Text section:
What to do about it: nothing. The flag fires correctly; the audio is fine. If you compute F0-derived features, calibrate per backend (generation_metadata.tts_backend) — or just use spectral features that aren't sensitive to baseline F0. Don't exclude these two clips: they're the only backend diversity you have in this delivery.

quality_flags: ["emotion_downgrade"]

The pipeline detected that the TTS engine produced slightly less intense prosody than the SSML asked for at high-intensity turns. The audio is still valid; the prosody is just a touch tamer than the scene intended. About 15 of 20 clips in delivery-003 carry this flag — it's not a defect signal.

Dirty files

The pre-preprocessing WAV is retained at assets/speech/dirty/{clip_id}_dirty.wav. Its path is recorded in dirty_file_path. These files are the raw TTS-mixer outputs before normalization, padding, or denoising — useful for diagnosing the pipeline, not for training.

Don't modify files under assets/

assets/speech/ is the SynthBanshee SHA-256 SSML cache. Renaming or editing any file there will break cache lookups and force a paid re-synthesis on next run.


TTS backends

Backend Voices in delivery-003 Clips
Azure Cognitive Services he-IL-AvriNeural (M), he-IL-HilaNeural (F) 18
Google Cloud TTS Chirp 3 HD he-IL-Chirp3-HD-Achird (M), he-IL-Chirp3-HD-Achernar (F) 2

Per-speaker backend is in generation_metadata.tts_backend:

"tts_backend": {
    "AGG_M_30-45_002": "google",
    "VIC_F_25-40_003": "google"
}

Azure is deterministic — re-rendering the same SSML returns byte-identical WAVs (via the SHA-256 cache). Google Chirp 3 HD is not — it produces minor bit-level variation on each synthesis at the same parameters. If you need byte-stable reproducibility for an experiment, you may see the Google clips re-render slightly differently between fresh generations even though peak / RMS / duration stay within tolerance.

Given data:

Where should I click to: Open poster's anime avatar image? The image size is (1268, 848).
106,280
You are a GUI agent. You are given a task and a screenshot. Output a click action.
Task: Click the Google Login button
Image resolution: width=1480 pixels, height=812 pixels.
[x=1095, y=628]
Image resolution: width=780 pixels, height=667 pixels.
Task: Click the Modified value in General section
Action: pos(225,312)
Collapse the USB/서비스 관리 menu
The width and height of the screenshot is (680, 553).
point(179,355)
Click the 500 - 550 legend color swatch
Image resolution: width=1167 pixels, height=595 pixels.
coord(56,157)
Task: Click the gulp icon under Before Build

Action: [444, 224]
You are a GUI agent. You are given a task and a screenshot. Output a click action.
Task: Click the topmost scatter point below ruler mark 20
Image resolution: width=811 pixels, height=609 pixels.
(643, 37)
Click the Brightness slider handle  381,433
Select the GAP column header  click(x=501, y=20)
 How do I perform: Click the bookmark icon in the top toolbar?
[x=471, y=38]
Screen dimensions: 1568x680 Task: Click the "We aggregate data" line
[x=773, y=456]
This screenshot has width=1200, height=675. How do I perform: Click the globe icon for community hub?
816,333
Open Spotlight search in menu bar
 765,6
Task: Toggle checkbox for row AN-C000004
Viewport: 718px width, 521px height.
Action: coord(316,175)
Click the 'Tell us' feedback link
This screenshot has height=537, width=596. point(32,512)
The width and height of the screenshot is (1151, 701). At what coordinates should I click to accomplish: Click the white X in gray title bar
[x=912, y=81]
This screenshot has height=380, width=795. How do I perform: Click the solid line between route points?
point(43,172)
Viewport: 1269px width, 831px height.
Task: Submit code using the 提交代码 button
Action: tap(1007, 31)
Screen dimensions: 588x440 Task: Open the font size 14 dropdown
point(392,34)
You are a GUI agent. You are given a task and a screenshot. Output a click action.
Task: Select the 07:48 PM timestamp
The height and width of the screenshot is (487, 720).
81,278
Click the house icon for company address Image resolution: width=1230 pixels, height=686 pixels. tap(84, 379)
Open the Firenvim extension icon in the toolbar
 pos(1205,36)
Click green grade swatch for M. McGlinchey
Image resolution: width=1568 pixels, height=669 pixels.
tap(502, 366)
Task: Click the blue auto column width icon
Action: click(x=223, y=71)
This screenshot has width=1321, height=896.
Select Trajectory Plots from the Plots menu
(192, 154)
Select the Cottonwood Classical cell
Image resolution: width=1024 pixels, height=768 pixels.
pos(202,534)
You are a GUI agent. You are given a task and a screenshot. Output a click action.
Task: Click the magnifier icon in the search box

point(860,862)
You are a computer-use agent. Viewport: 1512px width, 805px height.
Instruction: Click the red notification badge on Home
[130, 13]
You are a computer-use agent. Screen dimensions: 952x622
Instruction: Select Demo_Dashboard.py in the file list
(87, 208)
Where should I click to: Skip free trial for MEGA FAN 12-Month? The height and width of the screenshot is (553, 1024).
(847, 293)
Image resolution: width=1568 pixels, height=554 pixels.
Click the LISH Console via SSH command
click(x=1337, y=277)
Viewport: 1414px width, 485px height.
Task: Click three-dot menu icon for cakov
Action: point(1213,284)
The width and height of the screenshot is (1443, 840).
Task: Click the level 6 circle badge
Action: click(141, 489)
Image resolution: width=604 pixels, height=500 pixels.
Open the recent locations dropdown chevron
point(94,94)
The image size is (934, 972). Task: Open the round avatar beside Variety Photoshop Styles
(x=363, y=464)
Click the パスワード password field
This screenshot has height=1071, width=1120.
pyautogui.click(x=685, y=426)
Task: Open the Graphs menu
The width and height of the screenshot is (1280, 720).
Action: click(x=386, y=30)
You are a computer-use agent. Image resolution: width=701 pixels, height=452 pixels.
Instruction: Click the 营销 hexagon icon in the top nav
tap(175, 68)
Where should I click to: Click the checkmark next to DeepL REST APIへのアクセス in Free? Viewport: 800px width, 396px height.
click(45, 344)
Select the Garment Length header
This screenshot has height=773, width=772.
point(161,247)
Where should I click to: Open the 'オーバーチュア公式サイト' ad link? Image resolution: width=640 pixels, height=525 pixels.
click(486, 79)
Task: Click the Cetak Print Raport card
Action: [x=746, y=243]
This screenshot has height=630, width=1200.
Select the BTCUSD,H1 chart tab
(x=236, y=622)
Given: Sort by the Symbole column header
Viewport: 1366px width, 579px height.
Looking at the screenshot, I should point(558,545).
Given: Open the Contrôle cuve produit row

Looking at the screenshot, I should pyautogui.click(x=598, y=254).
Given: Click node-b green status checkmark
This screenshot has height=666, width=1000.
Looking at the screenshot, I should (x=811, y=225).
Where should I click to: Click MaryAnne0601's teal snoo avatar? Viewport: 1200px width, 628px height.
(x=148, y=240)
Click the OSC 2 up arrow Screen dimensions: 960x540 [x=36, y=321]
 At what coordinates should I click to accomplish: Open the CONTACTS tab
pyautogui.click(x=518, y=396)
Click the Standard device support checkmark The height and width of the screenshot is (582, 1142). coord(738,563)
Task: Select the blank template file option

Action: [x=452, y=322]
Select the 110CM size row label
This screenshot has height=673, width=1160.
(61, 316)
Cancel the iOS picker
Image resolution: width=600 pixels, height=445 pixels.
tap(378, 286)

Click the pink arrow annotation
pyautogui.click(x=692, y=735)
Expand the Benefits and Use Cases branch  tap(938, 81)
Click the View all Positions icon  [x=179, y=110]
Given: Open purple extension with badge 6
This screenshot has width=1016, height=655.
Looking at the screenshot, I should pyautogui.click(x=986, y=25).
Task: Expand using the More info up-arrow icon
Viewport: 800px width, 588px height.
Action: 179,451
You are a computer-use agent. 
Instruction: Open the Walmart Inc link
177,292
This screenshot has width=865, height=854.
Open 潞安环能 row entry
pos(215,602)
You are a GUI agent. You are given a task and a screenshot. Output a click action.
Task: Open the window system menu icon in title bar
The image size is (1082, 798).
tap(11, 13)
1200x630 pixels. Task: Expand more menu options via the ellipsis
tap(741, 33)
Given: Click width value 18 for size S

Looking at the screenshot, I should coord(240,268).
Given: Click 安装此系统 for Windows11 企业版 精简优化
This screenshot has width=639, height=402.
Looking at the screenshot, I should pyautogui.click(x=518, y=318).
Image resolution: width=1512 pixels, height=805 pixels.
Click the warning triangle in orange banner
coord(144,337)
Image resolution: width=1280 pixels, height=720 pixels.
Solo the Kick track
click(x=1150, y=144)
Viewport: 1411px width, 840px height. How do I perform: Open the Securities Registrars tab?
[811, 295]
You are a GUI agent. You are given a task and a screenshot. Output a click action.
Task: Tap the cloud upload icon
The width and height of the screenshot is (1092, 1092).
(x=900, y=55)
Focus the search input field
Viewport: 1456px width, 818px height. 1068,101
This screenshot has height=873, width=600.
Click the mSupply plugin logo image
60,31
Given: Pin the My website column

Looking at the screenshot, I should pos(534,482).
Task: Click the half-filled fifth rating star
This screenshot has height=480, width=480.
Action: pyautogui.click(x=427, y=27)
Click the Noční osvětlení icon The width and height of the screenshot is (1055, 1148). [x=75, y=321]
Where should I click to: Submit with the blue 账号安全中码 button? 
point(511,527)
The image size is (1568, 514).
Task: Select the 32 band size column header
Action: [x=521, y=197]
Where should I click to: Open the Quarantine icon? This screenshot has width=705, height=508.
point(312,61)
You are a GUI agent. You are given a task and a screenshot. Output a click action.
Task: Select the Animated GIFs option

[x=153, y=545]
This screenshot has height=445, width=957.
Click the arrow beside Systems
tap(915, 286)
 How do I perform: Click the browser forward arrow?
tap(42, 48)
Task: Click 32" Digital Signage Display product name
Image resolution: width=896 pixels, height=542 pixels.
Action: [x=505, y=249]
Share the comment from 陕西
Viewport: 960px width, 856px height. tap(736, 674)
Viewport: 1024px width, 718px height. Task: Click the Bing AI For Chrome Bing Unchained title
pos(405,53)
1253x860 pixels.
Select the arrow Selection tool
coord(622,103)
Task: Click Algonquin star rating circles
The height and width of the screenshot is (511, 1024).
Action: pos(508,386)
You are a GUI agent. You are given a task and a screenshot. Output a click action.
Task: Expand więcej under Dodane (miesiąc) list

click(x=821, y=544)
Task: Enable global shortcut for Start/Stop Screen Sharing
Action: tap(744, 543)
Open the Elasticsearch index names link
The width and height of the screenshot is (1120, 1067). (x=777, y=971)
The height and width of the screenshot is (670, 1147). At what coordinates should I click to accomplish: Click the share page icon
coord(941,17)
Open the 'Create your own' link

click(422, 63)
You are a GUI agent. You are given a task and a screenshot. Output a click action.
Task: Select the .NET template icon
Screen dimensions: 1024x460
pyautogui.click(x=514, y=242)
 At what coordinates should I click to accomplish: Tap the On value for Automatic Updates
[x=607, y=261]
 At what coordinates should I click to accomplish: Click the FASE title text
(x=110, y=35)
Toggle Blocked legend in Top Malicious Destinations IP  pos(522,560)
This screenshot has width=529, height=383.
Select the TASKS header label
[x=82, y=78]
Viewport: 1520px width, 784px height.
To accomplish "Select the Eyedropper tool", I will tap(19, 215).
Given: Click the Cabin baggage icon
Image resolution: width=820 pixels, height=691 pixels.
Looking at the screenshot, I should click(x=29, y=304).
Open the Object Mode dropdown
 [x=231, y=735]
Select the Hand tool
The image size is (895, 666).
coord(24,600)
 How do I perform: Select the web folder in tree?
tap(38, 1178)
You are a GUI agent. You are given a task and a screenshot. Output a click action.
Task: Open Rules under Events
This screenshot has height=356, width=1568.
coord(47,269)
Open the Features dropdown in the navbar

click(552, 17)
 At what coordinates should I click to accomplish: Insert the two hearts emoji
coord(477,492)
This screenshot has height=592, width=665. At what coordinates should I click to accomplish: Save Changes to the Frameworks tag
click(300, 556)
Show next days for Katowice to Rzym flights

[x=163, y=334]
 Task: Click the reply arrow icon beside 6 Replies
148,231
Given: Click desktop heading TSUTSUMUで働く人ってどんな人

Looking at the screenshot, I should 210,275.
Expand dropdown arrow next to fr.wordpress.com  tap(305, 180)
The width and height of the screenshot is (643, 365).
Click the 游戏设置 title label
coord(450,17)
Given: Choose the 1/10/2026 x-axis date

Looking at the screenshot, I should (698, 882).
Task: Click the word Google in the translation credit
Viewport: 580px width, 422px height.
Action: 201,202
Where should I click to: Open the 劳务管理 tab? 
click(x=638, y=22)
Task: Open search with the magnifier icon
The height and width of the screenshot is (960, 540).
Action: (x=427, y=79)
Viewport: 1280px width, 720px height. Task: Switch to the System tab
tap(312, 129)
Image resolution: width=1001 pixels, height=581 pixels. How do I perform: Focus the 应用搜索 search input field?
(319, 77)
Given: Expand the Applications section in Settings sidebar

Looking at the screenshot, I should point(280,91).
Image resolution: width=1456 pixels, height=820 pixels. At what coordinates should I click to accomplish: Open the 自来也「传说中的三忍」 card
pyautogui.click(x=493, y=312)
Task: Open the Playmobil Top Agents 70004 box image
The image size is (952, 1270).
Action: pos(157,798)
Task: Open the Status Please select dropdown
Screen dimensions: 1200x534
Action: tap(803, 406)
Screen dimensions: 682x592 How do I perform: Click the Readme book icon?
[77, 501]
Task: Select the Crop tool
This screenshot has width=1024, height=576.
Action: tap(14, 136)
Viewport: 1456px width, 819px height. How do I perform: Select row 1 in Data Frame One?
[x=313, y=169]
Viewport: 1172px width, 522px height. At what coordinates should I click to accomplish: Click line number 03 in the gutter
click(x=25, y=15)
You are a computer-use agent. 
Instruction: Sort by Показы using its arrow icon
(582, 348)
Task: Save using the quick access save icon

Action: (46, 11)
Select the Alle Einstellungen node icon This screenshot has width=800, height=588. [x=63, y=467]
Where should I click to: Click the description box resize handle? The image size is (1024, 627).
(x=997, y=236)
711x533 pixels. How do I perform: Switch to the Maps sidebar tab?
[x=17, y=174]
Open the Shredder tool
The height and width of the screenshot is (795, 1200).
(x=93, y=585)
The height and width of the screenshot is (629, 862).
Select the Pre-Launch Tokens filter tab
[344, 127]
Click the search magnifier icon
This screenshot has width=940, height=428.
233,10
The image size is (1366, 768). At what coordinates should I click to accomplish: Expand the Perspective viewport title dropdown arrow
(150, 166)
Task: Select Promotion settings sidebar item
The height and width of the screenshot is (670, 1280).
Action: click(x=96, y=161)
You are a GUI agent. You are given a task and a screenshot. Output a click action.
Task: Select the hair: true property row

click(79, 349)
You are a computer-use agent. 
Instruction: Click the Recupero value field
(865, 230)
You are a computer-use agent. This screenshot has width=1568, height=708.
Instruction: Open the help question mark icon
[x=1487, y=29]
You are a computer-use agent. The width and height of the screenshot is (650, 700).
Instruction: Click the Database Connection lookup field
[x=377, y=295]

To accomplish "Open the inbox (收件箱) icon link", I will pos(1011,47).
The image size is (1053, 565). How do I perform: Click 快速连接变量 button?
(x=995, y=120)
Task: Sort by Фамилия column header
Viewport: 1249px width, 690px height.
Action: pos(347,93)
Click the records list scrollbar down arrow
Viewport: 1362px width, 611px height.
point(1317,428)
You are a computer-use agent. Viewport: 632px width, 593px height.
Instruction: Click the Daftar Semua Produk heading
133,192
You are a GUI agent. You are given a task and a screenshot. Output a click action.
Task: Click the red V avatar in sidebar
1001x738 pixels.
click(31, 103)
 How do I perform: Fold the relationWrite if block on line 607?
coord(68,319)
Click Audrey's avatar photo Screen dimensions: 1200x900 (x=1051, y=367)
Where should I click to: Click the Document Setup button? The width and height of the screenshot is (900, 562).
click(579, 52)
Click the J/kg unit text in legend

Task instructions:
1. From the dataset notes, output the stretch from "Azure is deterministic" through "stay within tolerance.".
2. According to the dataset notes, how many clips in delivery-003 were produced with Azure Cognitive Services?
3. For each statement, state whether it agrees with the dataset notes, answering yes or no and quoting the words that decide it.
(a) Re-rendering the same SSML with Google Chirp 3 HD returns byte-identical WAVs.
(b) The dirty files are intended for training.
(c) Renaming a file under assets/speech/ breaks cache lookups.
The data has no connection to the dataset notes.

Responses to the exercise:
1.
Azure is deterministic — re-rendering the same SSML returns byte-identical WAVs (via the SHA-256 cache). Google Chirp 3 HD is not — it produces minor bit-level variation on each synthesis at the same parameters. If you need byte-stable reproducibility for an experiment, you may see the Google clips re-render slightly differently between fresh generations even though peak / RMS / duration stay within tolerance.

2. 18 clips.

3.
(a) No: "Google Chirp 3 HD is not — it produces minor bit-level variation on each synthesis at the same parameters."
(b) No: "useful for diagnosing the pipeline, not for training."
(c) Yes: "Renaming or editing any file there will break cache lookups"